Harsha Bhogle hits back at English media over Deepti Sharma run out controversy

Harsha Bhogle took to Twitter to have his say on Deepti Sharma running out Charlotte Dean in the third India Women vs England Women at Lord’s last week.
Harsha Bhogle Deepti Sharma England?width=963&height=541&resizemode=4
“I think it is a cultural thing.”

Charlotte Dean’s run-out in the third and final ODI between England Women and India Women at Lord’s on Saturday, September 24, continues to spark debates among cricket experts and fans. India all-rounder Deepti Sharma ran Dean out for backing up at the non-striker’s end, completing India’s 16-run win after a resolute last-wicket stand.

The mode of dismissal has been largely criticised, with the “spirit of cricket” debates raging on.
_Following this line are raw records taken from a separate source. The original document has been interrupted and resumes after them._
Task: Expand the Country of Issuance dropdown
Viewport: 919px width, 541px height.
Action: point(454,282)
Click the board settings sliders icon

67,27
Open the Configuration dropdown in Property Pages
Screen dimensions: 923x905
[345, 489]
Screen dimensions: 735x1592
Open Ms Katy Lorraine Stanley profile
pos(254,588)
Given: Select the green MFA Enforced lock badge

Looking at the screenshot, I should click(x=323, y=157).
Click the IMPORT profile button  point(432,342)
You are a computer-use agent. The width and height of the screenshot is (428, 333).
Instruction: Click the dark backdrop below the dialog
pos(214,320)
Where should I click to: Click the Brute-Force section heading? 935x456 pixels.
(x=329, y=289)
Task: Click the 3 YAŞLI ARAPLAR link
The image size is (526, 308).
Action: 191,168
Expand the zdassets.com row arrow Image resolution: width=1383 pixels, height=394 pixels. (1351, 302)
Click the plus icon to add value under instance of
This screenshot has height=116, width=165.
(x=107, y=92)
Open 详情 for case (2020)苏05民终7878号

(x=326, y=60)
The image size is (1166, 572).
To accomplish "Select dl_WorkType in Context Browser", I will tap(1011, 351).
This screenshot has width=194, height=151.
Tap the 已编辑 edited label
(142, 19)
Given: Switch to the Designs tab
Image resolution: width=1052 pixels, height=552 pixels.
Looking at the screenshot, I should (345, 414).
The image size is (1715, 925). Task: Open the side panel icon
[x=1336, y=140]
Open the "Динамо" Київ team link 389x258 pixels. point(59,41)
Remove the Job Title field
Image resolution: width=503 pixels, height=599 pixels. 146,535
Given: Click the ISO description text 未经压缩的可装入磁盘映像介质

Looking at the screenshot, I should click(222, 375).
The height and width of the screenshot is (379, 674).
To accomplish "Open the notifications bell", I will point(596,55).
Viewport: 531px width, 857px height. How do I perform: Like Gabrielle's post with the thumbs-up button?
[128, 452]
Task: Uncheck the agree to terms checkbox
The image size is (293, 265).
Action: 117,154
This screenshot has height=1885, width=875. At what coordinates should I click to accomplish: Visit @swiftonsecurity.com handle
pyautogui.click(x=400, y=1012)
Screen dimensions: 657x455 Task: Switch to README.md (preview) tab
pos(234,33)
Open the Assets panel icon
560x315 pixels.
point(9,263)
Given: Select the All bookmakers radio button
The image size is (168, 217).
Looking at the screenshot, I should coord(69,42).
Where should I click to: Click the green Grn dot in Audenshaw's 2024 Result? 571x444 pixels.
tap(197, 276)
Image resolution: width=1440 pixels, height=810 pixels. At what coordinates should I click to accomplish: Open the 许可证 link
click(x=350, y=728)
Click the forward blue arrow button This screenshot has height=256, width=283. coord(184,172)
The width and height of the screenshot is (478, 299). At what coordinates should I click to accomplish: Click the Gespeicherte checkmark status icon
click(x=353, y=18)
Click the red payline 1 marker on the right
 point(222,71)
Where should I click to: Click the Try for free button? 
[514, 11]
With a majority of present and former England cricketers, including England Women skipper Heather Knight, being critical of Dean's runout, Harsha Bhogle expressed his view on the subject in a gripping Twitter thread.

Bhogle, a renowned broadcaster and journalist, stated that “it is a cultural thing”.

“I find it very disturbing that a very large section of the media in England is asking questions of a girl who played by the laws of the game & none at all of another who was gaining an illegal advantage and was a habitual offender. That includes reasonable people and I think it is a cultural thing,” tweeted Bhogle.

“The English thought it was wrong to do so & because they ruled over a large part of the cricket world, they told everyone it was wrong. The colonial domination was so powerful that few questioned it. As a result, the mindset still is that what England considers wrong should be considered wrong by the rest of the cricket world, much like the "line" the Aussies say you must not cross having decided what the line should be which is fine in their culture but may not be for others. 

“The rest of the world is no longer obligated to think the way England does and so we see what is so plainly wrong. So too is the notion that turning tracks are bad but seaming tracks are fine. The reason I say it is cultural is that it is what they are brought up to think. They don't think it is wrong. The problem arises and we are guilty of it too, when people sit in judgement of each other's approach.”

Bhogle further reiterated that the game should be played within its laws, and that would avoid all the subjectivity and opinions surrounding the spirit of cricket, while asking for the criticism over Deepti’s act be stopped.

“England wants the rest of the world not to like running out batters at the non-striker's end and have been vitriolic and abusive towards Deepti and others who have done it. We come hard too, asking others to wake up from centuries old colonial slumber. The easiest thing is to play by the laws of the game & stop worrying about subjective interpretation of the spirit of the game,stop forcing opinions on others.The law says the non-striker must be behind the crease till the bowler's arm is at its highest point. If you obey that, the game will move along smoothly. If you point fingers at others, like many in England have at Deepti, you remain open to questions asked of you. 

“It is best if those in power, or who were in power, stop believing that the world must move at their bidding. As in society, where judges implement the law of the land, so too in cricket. But I remain disturbed by the vitriol directed towards Deepti. She played by the laws of the game and criticism of what she did must stop.”